**DESCRIPTION OF THE TASK**
At the line containing "You are a computer-use agent. Screen", begin setting down the entries exactly, and stop only after the last line.

=== Section Start ===

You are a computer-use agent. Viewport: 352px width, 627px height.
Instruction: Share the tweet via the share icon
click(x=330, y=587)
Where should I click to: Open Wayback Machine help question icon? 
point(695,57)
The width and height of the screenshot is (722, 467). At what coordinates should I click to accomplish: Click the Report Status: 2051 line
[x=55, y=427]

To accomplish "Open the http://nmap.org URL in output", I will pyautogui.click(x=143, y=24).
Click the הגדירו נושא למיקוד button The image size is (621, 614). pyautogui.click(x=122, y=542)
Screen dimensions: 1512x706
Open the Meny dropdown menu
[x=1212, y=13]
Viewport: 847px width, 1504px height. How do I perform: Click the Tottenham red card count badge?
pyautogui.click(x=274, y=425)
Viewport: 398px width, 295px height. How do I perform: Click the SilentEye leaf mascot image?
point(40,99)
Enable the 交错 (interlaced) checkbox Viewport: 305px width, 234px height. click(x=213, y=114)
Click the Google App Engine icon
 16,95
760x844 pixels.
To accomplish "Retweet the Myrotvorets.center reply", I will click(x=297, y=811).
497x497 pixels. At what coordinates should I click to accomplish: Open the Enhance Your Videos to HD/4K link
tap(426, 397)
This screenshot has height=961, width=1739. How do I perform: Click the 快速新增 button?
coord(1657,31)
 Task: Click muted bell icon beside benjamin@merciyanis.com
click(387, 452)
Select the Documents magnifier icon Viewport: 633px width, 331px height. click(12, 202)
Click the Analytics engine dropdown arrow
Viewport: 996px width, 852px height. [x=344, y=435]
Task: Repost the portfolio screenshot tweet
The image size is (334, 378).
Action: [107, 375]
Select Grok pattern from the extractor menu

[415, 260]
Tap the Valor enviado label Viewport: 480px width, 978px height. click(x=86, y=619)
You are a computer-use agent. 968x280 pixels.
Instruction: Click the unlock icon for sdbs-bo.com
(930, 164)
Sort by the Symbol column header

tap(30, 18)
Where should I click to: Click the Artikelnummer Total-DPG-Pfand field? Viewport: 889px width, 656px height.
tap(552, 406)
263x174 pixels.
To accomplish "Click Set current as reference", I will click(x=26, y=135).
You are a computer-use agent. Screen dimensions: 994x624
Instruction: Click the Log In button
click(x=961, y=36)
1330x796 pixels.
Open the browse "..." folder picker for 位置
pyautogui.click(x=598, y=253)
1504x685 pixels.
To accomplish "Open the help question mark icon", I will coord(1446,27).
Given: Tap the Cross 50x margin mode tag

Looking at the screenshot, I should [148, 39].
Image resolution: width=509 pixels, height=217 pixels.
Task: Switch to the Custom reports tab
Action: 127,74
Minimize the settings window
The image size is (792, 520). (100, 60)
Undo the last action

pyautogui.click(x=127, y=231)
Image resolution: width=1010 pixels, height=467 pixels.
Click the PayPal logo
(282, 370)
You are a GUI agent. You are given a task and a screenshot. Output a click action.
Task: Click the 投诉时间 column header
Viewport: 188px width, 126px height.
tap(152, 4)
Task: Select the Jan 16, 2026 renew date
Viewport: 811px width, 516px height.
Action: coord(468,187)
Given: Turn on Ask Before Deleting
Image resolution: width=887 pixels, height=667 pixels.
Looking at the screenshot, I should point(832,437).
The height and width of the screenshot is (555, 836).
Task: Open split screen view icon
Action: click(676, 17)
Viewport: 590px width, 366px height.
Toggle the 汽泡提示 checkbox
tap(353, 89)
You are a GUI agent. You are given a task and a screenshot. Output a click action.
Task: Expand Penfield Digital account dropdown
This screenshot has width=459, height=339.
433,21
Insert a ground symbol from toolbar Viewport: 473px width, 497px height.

=== Section End ===

**EXPECTED ANSWER**
You are a computer-use agent. Screen dimensions: 994x624
Instruction: Click the Log In button
click(x=961, y=36)
1330x796 pixels.
Open the browse "..." folder picker for 位置
pyautogui.click(x=598, y=253)
1504x685 pixels.
To accomplish "Open the help question mark icon", I will coord(1446,27).
Given: Tap the Cross 50x margin mode tag

Looking at the screenshot, I should [148, 39].
Image resolution: width=509 pixels, height=217 pixels.
Task: Switch to the Custom reports tab
Action: 127,74
Minimize the settings window
The image size is (792, 520). (100, 60)
Undo the last action

pyautogui.click(x=127, y=231)
Image resolution: width=1010 pixels, height=467 pixels.
Click the PayPal logo
(282, 370)
You are a GUI agent. You are given a task and a screenshot. Output a click action.
Task: Click the 投诉时间 column header
Viewport: 188px width, 126px height.
tap(152, 4)
Task: Select the Jan 16, 2026 renew date
Viewport: 811px width, 516px height.
Action: coord(468,187)
Given: Turn on Ask Before Deleting
Image resolution: width=887 pixels, height=667 pixels.
Looking at the screenshot, I should point(832,437).
The height and width of the screenshot is (555, 836).
Task: Open split screen view icon
Action: click(676, 17)
Viewport: 590px width, 366px height.
Toggle the 汽泡提示 checkbox
tap(353, 89)
You are a GUI agent. You are given a task and a screenshot. Output a click action.
Task: Expand Penfield Digital account dropdown
This screenshot has width=459, height=339.
433,21
Insert a ground symbol from toolbar Viewport: 473px width, 497px height.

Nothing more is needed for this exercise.